▶ [WHAT YOU ARE ASKED TO DO]:
Below are some records. Return exactly the lines from the one containing "Given: Click the Show help button" through the one containing "Screen dimensions: 941x770", both included, and only those.

▶ [RECORDS FOR THIS TASK]:
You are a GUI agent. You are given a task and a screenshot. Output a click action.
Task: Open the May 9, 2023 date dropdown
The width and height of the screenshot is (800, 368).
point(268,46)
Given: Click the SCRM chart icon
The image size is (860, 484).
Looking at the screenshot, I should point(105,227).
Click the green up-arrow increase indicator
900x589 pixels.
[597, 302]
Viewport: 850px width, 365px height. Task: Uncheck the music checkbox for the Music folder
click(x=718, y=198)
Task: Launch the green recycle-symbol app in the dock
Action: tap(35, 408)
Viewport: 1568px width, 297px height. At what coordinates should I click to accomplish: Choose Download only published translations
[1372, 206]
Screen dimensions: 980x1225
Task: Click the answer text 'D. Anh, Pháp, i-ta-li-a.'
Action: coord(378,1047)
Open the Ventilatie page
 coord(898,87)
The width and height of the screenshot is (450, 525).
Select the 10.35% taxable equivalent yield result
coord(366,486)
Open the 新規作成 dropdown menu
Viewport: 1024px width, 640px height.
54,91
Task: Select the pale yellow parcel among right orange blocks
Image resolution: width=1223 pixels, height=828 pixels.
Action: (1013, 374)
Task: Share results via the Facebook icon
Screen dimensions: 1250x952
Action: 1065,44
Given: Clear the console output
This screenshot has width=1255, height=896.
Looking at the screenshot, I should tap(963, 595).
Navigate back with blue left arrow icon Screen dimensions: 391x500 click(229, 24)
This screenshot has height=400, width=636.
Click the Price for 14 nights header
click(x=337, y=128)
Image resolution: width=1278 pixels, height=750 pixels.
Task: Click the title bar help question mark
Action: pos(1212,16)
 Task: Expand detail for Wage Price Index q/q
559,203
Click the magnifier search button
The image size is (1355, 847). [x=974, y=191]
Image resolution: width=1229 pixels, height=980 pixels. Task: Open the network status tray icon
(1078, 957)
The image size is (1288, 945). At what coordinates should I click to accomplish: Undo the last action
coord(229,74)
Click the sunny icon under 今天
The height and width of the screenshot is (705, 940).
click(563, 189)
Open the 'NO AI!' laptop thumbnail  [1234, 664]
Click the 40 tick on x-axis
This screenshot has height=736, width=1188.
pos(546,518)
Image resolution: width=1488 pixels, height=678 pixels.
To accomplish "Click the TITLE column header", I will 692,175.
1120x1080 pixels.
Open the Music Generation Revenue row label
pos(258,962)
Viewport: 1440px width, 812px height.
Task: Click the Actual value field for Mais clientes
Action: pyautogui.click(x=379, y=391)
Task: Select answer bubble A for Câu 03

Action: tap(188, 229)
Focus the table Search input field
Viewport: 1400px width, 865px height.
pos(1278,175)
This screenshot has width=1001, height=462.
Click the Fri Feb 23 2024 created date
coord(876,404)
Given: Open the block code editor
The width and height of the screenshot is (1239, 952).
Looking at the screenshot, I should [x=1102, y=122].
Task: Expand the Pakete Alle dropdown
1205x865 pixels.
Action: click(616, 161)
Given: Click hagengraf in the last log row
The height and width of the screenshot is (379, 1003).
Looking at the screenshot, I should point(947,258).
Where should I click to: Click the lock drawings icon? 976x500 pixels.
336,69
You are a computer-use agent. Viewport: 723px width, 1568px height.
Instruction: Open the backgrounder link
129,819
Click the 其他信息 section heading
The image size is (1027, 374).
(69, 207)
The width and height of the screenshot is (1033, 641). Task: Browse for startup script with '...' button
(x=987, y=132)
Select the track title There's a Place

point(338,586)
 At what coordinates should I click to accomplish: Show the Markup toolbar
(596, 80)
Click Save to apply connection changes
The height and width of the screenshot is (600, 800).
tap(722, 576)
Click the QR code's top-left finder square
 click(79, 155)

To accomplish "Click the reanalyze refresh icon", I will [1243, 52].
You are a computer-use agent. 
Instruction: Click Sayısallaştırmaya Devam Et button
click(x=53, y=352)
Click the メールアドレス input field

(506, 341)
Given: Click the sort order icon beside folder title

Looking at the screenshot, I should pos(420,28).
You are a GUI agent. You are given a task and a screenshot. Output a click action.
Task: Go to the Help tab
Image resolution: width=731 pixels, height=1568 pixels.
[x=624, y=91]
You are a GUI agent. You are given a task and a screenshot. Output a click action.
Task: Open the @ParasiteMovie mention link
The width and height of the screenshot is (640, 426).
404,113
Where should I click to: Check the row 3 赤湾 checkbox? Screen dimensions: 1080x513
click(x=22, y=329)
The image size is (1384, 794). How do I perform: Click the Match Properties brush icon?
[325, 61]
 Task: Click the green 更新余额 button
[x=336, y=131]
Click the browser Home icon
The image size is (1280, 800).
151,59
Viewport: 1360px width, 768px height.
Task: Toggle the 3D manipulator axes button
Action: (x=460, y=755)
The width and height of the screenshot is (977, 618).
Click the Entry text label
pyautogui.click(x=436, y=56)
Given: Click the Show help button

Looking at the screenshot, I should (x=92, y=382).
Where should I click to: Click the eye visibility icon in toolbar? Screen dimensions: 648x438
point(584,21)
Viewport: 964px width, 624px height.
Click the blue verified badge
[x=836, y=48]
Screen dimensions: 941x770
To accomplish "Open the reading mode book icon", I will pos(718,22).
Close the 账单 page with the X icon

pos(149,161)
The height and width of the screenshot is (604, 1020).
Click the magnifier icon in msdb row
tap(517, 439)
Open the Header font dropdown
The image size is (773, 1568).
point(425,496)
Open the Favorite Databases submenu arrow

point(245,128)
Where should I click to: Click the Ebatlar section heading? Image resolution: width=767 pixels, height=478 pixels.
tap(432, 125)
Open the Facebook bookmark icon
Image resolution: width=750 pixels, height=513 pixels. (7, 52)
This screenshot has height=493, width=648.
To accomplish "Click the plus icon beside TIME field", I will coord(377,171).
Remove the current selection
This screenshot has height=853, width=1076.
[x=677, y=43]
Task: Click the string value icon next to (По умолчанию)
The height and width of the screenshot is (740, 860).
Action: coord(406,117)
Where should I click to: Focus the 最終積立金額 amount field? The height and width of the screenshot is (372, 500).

▶ [EXERCISE RESULT]:
Given: Click the Show help button

Looking at the screenshot, I should (x=92, y=382).
Where should I click to: Click the eye visibility icon in toolbar? Screen dimensions: 648x438
point(584,21)
Viewport: 964px width, 624px height.
Click the blue verified badge
[x=836, y=48]
Screen dimensions: 941x770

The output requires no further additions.